The 458-120 vote brings three decades of contentious negotiation to a close, Reuters reports.
EU rules bringing aviation into the ETS, with airlines required to cover the entire length of flights starting from or ending in Europe, originally took effect in 2012. A number of nations protested, with China and the US threatening retaliation.
In November 2012, the European Commission announced it would “stop the clock” for one year on the rules, following a decision by the International Civil Aviation Organization to consider a global market-based mechanism. And last October, the ICAO agreed to create such a market-based program starting in 2020, although details won’t decided in 2016.

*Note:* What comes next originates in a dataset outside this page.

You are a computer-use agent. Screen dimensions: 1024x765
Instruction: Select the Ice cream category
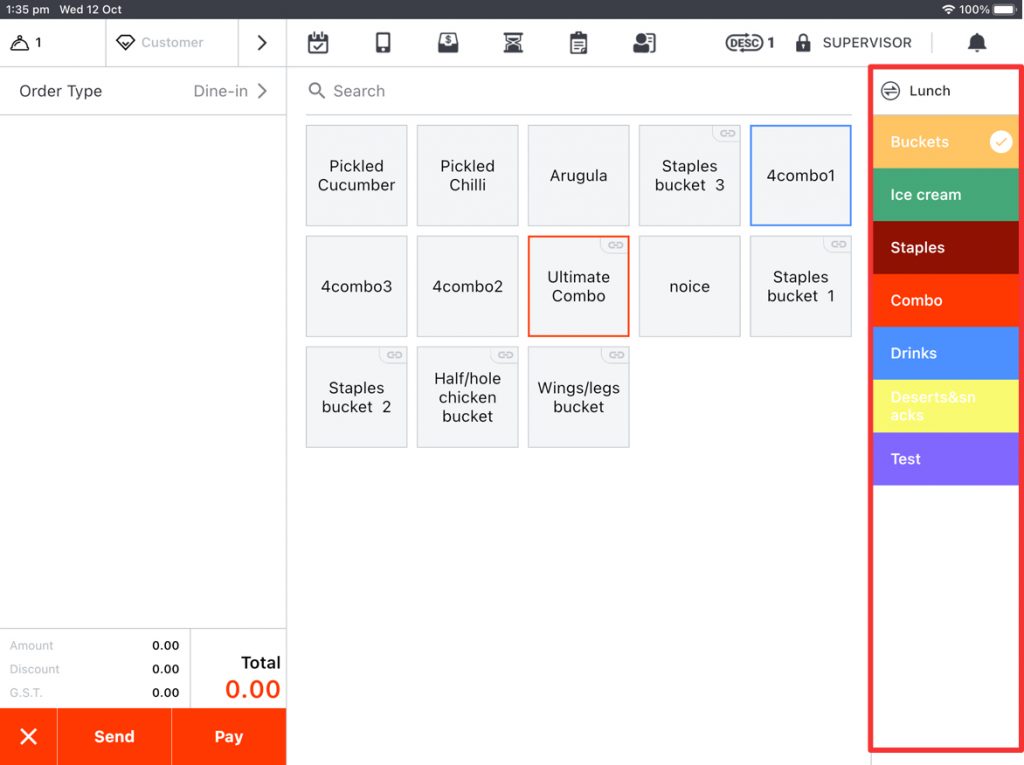coord(945,195)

With yesterday’s vote, only the portions of flights within the EU will be included in the ETS, at least until 2017. The parliament picked that end-date because the European Commission hopes the ICAO will hammer out its deal by then, the BBC reports.
The vote also delays a deadline to cover 2013 emissions, by one year, to April 2015. And the new rules require EU member states to report how they spend revenues from the ETS, in an effort to ensure that this money is used to combat climate change.

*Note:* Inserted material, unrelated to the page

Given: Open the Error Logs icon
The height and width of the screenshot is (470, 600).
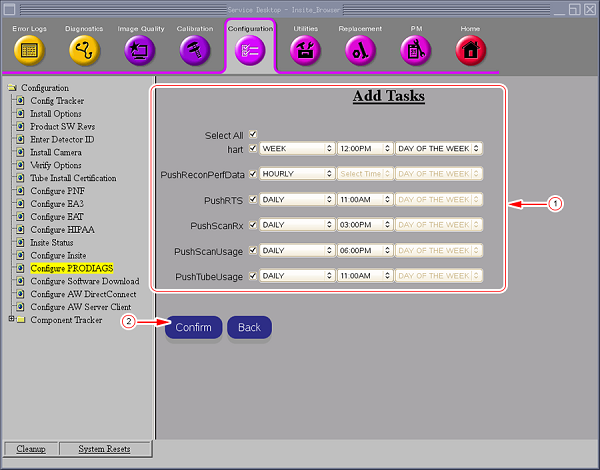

EU governments had wanted to extend the long-haul exemption to run until 2020. The parliament’s decision also runs counter to a vote by its environment committee. That panel rejected a long-haul flight exemption, running until 2016, which had been brokered by EU diplomats. At the time it seemed the exemption proposal might not have enough votes to pass the full parliament.
The European Low Fares Airline Association, which represents airlines such as Ryanair and Easyjet that fly almost entirely within Europe, criticized the vote. It said that unless the EU reverses its decision, ELFAA will have no choice but to revive a legal challenge.
Emissions trading offers the best and most cost-effective way of mitigating aviation emissions and climate impact by 2050, according to a report by Manchester Metropolitan University’s Centre for Air Transport and Environment.
An analysis by Bloomberg New Energy Finance and the Environmental Defense Fund found the aviation industry could achieve its goal of carbon-neutral growth from 2020 by tapping into the available supply of carbon credits, at a cost to the industry as low as $4 per metric ton of CO2.